Resmi verilere göre yaklaşık 16 milyon insanın yaşadığı İstanbul, susuzluk tehlikesi ile karşı karşıya.
16 milyonluk İstanbul’un 50 günlük suyu kaldı. İstanbul Büyükşehir Belediyesi, sayirci pozisyonunu terk edip etkili tedbirler almazsa, musluklardan ‘tıss’ seslerinin geldiği zamanları hatırlatacak günler kapıda. Korona sürecinde artan su kullanımı ve kuraklık, İstanbul’un alarm seviyesini yükseltti. Dün itibariyle barajlardaki doluluk oranı son 10 yılın en düşük seviyesini görerek yüzde 23’e kadar geriledi. Bu oran ciddi kuraklığın yaşandığı 2016 yılının aynı döneminde yüzde 37, 2017’de yüzde 54, 2018’de yüzde 31, 2019’da ise yüzde 36 idi.
Türkiye’de yağışların azalması ile başlayan meteorolojik kuraklık tehlikesi, etkisini göstermeye başladı. Resmi verilere göre yaklaşık 16 milyon insanın yaşadığı İstanbul, susuzluk tehlikesi ile karşı karşıya.
Süreci sadece izlemekle yetinen İstanbul Büyükşehir Belediyesi, etkili tedbirleri almazsa 50 gün sonra susuzluk kapıda. Bir yandan kuraklık, diğer yandan koronavirüs nedeniyle artan su tüketimi İstanbul’da alarm seviyesini yükseltti.

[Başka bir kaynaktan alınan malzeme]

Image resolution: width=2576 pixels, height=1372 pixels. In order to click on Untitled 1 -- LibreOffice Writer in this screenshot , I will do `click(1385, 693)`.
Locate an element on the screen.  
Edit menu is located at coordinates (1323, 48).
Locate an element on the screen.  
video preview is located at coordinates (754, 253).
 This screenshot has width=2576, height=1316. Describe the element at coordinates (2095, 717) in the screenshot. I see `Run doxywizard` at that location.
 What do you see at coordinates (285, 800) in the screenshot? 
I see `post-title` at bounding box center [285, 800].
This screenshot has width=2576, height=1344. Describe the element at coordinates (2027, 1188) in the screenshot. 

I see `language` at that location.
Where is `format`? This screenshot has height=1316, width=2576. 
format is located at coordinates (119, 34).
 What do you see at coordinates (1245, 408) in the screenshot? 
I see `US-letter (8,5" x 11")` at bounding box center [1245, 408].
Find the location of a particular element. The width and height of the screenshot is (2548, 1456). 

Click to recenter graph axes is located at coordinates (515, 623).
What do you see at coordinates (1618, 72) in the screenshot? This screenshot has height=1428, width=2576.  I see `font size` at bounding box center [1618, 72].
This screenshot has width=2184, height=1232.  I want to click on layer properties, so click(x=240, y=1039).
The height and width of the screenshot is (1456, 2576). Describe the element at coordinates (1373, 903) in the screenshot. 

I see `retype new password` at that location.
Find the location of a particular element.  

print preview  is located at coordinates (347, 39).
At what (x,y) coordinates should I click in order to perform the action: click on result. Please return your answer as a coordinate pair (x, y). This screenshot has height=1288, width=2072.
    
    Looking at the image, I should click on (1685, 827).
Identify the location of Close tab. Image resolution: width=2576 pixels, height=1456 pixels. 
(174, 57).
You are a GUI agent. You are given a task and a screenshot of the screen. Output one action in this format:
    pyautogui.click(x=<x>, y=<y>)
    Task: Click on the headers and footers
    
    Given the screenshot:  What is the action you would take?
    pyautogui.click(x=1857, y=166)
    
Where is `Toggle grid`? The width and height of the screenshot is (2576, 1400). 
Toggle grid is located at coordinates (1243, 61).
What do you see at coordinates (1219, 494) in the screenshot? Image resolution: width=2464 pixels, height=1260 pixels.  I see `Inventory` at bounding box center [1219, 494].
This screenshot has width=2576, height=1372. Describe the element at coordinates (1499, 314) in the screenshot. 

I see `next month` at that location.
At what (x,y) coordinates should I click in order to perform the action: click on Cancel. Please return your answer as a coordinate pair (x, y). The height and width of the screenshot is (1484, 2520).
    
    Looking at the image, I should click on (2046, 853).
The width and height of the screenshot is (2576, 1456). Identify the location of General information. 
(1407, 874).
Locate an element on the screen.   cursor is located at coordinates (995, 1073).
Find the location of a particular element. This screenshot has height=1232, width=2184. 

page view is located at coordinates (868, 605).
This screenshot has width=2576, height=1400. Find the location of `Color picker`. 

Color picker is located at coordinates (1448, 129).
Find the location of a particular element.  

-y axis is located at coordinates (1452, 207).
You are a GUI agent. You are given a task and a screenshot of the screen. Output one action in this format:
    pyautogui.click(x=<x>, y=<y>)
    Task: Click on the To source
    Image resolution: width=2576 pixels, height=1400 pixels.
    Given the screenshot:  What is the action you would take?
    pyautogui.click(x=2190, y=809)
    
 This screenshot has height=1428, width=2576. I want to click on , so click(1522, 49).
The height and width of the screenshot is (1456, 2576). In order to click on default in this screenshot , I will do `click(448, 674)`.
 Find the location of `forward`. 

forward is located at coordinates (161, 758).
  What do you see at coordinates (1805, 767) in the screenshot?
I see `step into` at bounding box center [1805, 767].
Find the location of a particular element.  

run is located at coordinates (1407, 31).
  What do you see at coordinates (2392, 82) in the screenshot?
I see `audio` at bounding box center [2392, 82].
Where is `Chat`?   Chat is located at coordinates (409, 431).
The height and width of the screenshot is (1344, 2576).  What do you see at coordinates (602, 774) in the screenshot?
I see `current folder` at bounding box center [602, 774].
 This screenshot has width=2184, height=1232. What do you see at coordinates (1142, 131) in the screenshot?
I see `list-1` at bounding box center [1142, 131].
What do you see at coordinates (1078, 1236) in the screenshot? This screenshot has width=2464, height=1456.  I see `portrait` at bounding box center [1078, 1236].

Dün itibarıyla barajlardaki doluluk oranı son 10 yılın en düşük seviyesini görerek yüzde 23’e kadar geriledi. Bu oran ciddi kuraklığın yaşandığı 2016 yılının aynı döneminde yüzde 37, 2017 yılında yüzde 54, 2018'de yüzde 31, 2019'da ise yüzde 36 idi.
200 MİLYON METREKÜP KALDI
İstanbul Büyükşehir Belediyesi’nin verilerine göre barajlarda kalan toplam su miktarı, yaklaşık 200 milyon metreküp.
Ancak bu suyun tamamı kullanılabilir değil. Dibe çöken ağır metaller nedeniyle su oranı yüzde 15’in altına düştüğünde barajlar devre dışı kalıyor. Çok yoğun arıtma işleminden geçse bile ‘ölü hacim’ denilen bu suyun kullanımı sağlıklı görülmüyor.
BU SÜRE DAHA DA KISALABİLİR
Bu veriler dikkate alındığında günlük ortalama 3 milyon metreküp suyun tüketildiği İstanbul’un yaklaşık 50 günlük suyu kaldı.
Hiç yağış olmaması ve korona dolayısıyla bu kullanımın artması durumunda süre daha da kısalabilir.
Alarm veren oranlara rağmen İstanbul Büyükşehir Belediyesi bu konuda sessizliğini koruyor.
Verilere göre İstanbul’un 6-7 yılda bir kuraklıkla karşı karşıya kaldığını belirten uzmanlar 2007 ve 2016 yıllarında da kurak dönemler yaşandığını, etkili bir tasarruf kampanyası ile Melen Çayı ve Sakarya Nehrinden yapılan takviyelerle sorunun aşıldığını ifade ettiler. Uzmanlar şunları kaydetti:
“İBB’nin bu verileri dikkate alarak önceden önlem alması gerekirdi. Bu işin doğası bolluk döneminde tedbir almaktır. Barajlarda su tükendikten sonra alınan tedbirin bir anlamı yoktur.”